A powerful transcription and translation tool leveraging the ivrit-ai/whisper-large-v2-tuned model for high-quality, unlimited-length audio processing with enhanced paragraph splitting and temporary file management for a clean workspace.
It's recommended to install in a virtual environment for Python projects to manage dependencies efficiently.
Clone the repository
git clone https://github.com/ShmuelRonen/hebrew_whisper.git
cd hebrew_whisper
Double click on:
init_env.bat
It's recommended to create and activate a virtual environment here:
python -m venv venv
venv\Scripts\activate
pip install -r requirements.txt
For PyTorch with CUDA 11.8 support, use the following command
pip install torch torchvision torchaudio --index-url https://download.pytorch.org/whl/cu118ilE.md
After the installation, you can run the app by navigating to the directory containing app.py
and executing:
python app.py
This will start a Gradio interface locally, which you can access through the provided URL in your command line interface.

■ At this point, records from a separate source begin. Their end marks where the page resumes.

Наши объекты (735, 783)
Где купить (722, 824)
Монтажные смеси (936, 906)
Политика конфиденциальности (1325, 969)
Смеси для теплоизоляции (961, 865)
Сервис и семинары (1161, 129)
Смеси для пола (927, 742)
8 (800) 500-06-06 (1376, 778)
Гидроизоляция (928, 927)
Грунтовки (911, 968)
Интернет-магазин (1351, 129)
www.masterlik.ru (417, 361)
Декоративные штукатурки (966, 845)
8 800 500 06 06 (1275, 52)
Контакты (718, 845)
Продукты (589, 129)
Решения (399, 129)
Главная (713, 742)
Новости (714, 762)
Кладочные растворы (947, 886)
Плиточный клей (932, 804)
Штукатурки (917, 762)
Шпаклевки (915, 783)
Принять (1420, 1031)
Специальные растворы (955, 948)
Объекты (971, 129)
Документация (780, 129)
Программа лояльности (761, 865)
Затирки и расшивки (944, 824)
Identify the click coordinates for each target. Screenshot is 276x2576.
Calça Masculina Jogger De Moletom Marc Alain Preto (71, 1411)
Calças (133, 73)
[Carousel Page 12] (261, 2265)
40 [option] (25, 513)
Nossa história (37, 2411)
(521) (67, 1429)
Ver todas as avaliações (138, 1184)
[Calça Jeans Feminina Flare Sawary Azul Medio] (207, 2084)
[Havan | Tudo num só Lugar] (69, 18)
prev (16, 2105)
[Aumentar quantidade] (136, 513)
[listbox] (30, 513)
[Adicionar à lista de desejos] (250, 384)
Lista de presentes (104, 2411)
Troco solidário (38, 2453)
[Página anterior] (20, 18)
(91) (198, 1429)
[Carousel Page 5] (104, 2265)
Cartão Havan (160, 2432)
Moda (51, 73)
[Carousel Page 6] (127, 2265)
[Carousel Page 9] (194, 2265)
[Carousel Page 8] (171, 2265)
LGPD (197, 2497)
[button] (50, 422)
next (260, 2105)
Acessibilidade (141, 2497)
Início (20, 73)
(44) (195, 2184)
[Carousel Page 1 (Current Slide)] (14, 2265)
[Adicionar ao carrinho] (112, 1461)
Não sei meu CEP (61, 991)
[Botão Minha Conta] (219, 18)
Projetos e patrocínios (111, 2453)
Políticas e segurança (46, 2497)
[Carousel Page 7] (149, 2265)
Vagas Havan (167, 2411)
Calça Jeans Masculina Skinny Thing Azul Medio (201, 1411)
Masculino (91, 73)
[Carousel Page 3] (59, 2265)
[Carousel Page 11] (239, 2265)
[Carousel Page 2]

Once the application is running, follow these steps:
- Upload your audio file through the Gradio interface.
- Select the source language of your audio file.
- Click submit to start the transcription and translation process.
- The transcribed and translated text will be displayed in the textbox, and a text file containing the output will be saved in the specified output directory.
- Supports unlimited length audio files.
- Splits transcribed text into well-structured paragraphs.
- Deletes temporary files automatically, leaving a clean workspace.
- Uses CUDA for accelerated processing if available.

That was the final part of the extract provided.